▶ [Exercise task]
Copy out the rows below without any changes, starting at the line containing "Select the Pad radio option" and ending at the line containing "[x=701, y=1128]", with both of those lines included.

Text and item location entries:
┏━━
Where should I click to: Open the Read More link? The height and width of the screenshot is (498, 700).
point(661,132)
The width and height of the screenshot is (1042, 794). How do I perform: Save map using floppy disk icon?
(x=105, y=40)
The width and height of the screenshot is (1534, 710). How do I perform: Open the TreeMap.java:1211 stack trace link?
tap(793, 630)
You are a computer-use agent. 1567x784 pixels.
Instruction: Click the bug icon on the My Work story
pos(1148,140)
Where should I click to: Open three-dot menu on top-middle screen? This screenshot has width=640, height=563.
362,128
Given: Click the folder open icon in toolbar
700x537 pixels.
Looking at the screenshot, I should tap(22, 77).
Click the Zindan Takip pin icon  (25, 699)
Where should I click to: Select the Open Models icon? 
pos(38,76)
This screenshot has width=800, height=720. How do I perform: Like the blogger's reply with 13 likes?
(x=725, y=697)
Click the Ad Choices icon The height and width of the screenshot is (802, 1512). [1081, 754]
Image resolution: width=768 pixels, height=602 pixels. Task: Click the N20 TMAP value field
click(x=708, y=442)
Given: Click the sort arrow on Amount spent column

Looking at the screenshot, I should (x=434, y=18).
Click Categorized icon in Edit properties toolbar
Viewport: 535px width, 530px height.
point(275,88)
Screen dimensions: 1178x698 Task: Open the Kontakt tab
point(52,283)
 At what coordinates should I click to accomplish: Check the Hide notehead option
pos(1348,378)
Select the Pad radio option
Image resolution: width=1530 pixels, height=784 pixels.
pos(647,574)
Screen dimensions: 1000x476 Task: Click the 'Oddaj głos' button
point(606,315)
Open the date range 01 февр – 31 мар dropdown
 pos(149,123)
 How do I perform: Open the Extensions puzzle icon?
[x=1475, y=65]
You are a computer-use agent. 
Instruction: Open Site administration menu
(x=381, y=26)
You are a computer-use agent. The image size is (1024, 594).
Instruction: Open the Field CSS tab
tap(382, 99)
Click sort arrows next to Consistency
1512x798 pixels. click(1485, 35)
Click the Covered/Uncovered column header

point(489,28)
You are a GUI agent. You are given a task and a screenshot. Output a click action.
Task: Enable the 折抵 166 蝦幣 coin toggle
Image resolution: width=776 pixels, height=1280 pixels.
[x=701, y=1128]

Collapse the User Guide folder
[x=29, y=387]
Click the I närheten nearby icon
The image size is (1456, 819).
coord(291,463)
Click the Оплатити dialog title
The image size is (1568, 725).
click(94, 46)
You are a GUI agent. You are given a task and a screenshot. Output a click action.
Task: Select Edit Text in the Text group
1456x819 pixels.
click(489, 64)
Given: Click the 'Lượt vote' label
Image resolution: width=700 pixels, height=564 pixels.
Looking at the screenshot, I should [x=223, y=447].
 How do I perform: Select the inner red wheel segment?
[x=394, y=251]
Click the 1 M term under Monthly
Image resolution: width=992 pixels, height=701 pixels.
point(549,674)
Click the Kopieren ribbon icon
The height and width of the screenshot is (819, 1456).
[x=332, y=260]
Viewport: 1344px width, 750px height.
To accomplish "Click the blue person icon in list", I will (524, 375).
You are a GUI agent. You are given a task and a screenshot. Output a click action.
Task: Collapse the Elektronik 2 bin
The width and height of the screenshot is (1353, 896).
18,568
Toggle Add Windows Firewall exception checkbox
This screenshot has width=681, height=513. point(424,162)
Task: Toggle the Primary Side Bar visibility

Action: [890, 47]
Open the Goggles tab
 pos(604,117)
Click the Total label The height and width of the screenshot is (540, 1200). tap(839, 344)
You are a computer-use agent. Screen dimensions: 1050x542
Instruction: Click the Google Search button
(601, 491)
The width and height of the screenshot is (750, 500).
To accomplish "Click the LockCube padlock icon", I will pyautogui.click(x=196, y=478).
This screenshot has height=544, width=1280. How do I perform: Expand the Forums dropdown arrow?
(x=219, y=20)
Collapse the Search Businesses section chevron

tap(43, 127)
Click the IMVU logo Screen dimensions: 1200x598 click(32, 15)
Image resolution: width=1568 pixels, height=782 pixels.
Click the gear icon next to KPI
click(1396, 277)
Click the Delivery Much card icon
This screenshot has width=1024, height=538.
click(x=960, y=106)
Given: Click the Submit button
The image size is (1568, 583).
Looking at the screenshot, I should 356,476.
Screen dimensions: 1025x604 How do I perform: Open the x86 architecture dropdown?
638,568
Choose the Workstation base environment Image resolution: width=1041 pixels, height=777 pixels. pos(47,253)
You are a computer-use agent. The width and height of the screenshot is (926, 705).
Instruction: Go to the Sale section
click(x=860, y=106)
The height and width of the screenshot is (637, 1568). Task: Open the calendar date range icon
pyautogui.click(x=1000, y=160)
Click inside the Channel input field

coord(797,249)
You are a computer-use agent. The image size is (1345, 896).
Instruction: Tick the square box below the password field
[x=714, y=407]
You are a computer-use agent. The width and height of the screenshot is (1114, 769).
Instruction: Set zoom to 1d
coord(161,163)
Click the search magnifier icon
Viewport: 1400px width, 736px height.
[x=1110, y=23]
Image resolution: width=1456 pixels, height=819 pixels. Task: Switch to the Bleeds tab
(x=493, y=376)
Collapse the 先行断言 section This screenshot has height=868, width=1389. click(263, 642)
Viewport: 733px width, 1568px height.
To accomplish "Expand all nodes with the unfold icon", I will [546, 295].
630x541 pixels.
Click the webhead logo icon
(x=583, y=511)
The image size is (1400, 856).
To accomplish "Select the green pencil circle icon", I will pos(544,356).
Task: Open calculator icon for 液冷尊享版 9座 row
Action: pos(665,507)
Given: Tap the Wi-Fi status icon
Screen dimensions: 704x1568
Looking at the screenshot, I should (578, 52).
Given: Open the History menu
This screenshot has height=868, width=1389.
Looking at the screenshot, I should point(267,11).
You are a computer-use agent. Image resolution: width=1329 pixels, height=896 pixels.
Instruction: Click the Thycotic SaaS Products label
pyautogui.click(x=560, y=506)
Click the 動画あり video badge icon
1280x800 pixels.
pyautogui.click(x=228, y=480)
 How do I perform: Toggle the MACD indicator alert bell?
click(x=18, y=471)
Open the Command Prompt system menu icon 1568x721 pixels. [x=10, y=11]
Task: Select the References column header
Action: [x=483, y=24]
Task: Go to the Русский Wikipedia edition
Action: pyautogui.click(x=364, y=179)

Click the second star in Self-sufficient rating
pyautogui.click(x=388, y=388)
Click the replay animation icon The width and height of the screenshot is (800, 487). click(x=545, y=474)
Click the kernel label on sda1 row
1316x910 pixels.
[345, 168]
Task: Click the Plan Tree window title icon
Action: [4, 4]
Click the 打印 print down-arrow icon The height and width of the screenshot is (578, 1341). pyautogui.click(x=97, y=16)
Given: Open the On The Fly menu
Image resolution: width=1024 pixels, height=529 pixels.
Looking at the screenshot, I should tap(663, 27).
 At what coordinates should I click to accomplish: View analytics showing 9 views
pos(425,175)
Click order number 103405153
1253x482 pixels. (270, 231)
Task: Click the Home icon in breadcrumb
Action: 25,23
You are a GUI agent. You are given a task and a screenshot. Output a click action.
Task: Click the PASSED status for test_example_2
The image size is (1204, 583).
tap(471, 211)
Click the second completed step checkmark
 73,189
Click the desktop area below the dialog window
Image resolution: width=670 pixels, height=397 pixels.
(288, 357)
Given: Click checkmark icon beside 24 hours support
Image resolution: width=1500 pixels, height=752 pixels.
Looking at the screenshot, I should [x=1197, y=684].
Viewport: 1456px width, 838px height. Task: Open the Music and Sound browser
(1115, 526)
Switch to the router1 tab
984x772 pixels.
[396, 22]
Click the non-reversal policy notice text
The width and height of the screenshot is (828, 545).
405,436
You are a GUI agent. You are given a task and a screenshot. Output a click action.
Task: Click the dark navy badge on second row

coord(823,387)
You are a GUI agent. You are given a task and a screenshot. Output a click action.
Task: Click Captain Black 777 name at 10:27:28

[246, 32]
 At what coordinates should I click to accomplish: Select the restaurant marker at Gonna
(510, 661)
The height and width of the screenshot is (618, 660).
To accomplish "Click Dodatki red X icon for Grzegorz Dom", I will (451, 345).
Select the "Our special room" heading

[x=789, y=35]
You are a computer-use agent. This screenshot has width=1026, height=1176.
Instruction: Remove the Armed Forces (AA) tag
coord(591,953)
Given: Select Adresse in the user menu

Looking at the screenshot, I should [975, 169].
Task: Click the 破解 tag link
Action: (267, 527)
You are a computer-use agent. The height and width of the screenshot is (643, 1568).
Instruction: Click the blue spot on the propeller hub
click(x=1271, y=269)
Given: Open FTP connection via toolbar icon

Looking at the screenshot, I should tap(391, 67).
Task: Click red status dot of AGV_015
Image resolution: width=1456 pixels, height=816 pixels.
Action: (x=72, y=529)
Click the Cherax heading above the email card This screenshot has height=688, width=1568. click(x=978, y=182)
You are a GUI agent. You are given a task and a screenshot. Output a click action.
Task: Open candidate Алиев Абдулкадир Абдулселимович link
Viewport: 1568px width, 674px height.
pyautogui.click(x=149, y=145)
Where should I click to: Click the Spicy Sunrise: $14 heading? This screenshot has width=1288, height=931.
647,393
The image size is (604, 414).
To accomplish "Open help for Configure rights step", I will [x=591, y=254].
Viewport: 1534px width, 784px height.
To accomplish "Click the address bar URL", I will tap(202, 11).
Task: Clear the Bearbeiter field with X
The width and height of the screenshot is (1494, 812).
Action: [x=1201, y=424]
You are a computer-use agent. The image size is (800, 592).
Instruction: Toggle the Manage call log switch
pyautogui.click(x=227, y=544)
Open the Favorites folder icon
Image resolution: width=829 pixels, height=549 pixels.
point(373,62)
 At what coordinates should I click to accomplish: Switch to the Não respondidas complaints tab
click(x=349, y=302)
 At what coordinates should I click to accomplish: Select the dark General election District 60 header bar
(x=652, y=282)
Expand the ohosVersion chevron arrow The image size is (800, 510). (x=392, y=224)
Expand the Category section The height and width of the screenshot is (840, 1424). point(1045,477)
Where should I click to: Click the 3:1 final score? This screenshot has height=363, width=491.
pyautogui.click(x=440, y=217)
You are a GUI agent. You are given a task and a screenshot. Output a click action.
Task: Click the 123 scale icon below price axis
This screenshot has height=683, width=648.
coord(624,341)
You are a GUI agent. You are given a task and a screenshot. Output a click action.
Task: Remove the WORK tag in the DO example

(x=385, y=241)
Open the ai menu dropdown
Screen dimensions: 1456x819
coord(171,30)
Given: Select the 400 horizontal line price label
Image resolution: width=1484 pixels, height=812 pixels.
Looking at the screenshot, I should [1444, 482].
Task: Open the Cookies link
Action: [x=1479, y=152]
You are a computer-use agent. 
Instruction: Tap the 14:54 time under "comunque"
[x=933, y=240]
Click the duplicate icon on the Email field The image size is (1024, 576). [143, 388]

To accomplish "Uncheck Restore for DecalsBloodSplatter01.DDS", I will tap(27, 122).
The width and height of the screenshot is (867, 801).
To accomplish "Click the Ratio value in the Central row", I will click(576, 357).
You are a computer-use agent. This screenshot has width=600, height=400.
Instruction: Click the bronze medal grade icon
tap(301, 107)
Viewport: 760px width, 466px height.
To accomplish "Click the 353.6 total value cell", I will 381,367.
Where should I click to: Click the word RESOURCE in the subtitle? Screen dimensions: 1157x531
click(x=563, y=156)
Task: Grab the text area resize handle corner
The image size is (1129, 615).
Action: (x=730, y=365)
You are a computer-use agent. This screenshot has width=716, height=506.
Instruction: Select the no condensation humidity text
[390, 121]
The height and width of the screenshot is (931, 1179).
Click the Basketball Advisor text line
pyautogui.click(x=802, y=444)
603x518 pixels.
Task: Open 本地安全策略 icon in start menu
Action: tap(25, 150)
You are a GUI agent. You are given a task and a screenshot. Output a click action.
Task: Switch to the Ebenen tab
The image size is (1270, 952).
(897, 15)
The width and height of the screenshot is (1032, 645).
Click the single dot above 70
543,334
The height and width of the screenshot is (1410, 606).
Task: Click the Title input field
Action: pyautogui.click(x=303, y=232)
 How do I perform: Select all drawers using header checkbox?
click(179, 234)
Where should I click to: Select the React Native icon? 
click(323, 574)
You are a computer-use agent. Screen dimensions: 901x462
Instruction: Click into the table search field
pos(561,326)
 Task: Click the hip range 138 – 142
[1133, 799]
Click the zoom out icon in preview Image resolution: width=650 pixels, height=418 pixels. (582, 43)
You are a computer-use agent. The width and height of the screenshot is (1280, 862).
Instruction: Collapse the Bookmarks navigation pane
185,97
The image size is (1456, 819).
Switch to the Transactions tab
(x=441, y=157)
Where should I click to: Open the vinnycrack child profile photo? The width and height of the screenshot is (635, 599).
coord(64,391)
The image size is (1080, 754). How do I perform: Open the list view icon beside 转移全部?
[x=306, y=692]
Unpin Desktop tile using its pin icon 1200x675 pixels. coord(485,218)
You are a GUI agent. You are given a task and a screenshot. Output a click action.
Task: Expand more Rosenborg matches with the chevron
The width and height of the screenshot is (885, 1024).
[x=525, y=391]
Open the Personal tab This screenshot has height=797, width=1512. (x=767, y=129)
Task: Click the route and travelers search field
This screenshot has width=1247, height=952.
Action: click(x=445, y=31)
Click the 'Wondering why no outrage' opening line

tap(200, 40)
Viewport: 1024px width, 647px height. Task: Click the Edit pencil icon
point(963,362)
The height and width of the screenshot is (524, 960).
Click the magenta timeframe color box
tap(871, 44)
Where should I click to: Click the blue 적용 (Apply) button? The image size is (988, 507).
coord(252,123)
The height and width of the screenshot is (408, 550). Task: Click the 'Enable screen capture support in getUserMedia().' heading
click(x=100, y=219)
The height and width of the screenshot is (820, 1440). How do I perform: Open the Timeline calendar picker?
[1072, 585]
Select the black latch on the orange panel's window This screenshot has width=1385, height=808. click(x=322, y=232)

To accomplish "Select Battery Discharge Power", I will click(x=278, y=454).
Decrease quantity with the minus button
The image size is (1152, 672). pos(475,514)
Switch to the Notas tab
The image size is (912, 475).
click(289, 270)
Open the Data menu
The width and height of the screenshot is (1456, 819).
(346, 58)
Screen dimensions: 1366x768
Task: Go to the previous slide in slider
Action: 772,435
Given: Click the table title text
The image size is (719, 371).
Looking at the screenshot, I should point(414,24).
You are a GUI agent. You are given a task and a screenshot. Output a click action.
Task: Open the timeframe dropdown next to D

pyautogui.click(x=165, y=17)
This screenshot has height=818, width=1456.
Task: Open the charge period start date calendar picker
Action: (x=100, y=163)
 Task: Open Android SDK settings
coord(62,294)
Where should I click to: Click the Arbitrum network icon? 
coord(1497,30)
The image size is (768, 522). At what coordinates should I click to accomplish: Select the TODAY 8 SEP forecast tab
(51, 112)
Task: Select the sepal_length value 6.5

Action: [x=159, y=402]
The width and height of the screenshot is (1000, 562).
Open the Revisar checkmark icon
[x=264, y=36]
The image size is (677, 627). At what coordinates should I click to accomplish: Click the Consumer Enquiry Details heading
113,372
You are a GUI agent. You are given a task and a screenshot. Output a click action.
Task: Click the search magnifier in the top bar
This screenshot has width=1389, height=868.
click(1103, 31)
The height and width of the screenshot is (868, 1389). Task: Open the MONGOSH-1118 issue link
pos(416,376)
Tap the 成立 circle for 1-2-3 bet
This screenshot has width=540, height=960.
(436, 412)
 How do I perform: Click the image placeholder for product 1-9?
┗━━
▶ [Expected answer]
Select the Pad radio option
Image resolution: width=1530 pixels, height=784 pixels.
pos(647,574)
Screen dimensions: 1000x476 Task: Click the 'Oddaj głos' button
point(606,315)
Open the date range 01 февр – 31 мар dropdown
 pos(149,123)
 How do I perform: Open the Extensions puzzle icon?
[x=1475, y=65]
You are a computer-use agent. 
Instruction: Open Site administration menu
(x=381, y=26)
You are a computer-use agent. The image size is (1024, 594).
Instruction: Open the Field CSS tab
tap(382, 99)
Click sort arrows next to Consistency
1512x798 pixels. click(1485, 35)
Click the Covered/Uncovered column header

point(489,28)
You are a GUI agent. You are given a task and a screenshot. Output a click action.
Task: Enable the 折抵 166 蝦幣 coin toggle
Image resolution: width=776 pixels, height=1280 pixels.
[x=701, y=1128]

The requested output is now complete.